━━━ Available records
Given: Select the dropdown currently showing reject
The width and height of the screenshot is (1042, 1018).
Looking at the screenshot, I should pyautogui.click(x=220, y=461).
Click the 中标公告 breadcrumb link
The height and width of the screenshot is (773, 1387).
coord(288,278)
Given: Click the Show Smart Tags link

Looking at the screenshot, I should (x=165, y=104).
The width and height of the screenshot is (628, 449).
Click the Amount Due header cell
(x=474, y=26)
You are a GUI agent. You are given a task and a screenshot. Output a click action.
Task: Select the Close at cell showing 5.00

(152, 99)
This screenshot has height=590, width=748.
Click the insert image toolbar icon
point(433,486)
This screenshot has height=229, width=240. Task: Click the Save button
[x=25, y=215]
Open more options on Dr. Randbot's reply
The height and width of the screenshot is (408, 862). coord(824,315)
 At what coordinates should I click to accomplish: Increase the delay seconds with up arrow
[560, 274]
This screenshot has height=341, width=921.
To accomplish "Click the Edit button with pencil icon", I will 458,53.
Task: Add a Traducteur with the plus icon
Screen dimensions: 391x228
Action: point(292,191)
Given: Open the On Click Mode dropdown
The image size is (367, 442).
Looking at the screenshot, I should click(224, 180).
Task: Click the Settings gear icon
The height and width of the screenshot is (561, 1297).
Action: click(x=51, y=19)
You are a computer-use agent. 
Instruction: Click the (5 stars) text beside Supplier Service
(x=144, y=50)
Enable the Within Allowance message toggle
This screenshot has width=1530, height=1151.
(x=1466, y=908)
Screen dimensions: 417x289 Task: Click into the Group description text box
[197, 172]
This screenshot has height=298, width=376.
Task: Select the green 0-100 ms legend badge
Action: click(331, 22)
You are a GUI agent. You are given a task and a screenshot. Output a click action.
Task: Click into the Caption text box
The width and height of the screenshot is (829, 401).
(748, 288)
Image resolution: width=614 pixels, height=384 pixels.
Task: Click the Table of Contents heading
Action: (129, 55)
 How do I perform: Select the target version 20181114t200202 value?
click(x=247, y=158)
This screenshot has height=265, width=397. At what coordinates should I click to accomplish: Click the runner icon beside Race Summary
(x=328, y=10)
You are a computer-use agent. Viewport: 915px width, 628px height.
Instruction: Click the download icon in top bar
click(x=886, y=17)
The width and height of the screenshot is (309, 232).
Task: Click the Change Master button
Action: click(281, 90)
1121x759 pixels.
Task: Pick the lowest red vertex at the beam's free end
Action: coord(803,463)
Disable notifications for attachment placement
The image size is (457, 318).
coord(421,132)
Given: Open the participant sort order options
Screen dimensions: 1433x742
━━━━━━
#### To do:
Each of the lines from the one holding "The image size is (457, 318)." through the final line of the entries is to be set down exactly, and no others.

#### Solution for this problem:
The image size is (457, 318).
coord(421,132)
Given: Open the participant sort order options
Screen dimensions: 1433x742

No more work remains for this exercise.